Susan Rosenberg Jones —Second Time Around
After having been married for 32 years my husband passed away in 2008, after a long illness. Once widowed, I experienced the confusing and mixed feelings of grief: guilt, loneliness, regrets, indelible memories of loving glances, hugs, and laughs. In 2009 I decided to try online dating because I wanted to meet a man for an occasional movie or dinner date.
The second man I met online was Joel, and we felt a bond right away. Soon after, I closed my account on JDate. We married in January of 2012 in a lovely ceremony at home. I hadn’t expected to fall in love, but I did. To my surprise and delight, I found that I could deeply love this wonderful man who entered my life, while holding dear the memories of my first husband.

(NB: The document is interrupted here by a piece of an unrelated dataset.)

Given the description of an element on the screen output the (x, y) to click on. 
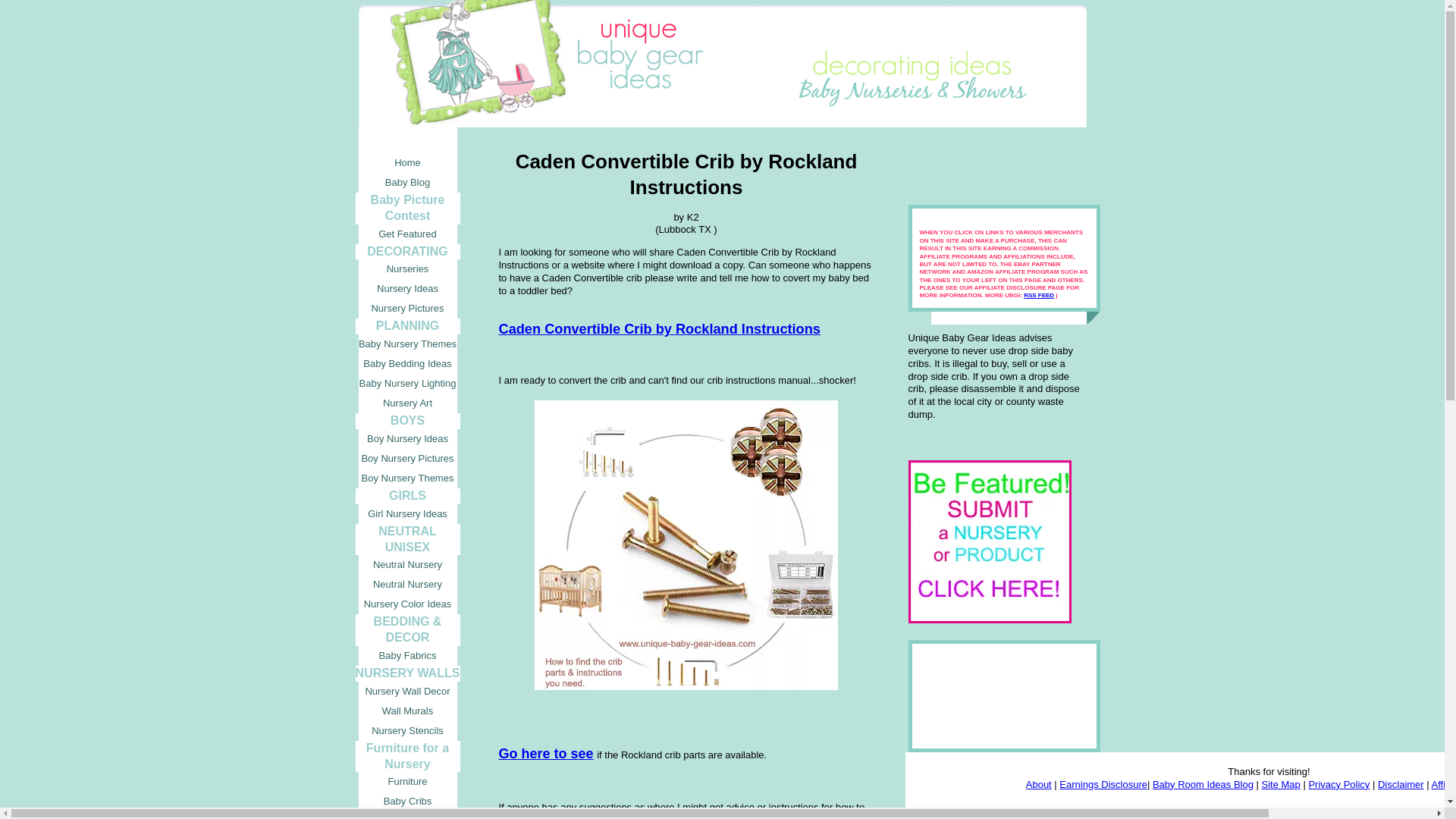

Having been in a long-term marriage, I came to this new relationship with the tools in place to be a good wife. We quickly fell into the routine and ease of being a stable married couple, except that we were newlyweds in our 60's. There is humor in that. For one thing, our bodies are not supple and streamlined the way they were when we were young. We both come with a lot of baggage, and at our ages, it’s no big deal, nothing to get excited about. We’ve both seen a lot, done a lot, and have higher thresholds for idiosyncratic behavior than in our 20’s and 30’s.
In this series, Second Time Around, I delight in observing my new husband as he goes about living day to day. We both know that life is short, and perhaps because of our new found love and comfort, can journey through this life with a certain enthusiasm. We feel secure, yet we know we’re lucky.
Susan Rosenberg Jones was born and raised in Boston, and moved to New York City in 1976. She has worked as a custom black and white printer, a picture agent in stock photography, and as a photographer of portraits and events. In 2011 she began work on Building 1, a series about her neighbors in the apartment complex in Tribeca where she’d lived since 1984. In 2012 she married her second husband, Joel. As a tangent to her photographs of her neighbors, she began shooting in her own home, and Joel was a willing subject. From this practice, Susan’s body of work, titled Second Time Around emerged. Susan explores her feelings about growing older, family and community connections, through photography.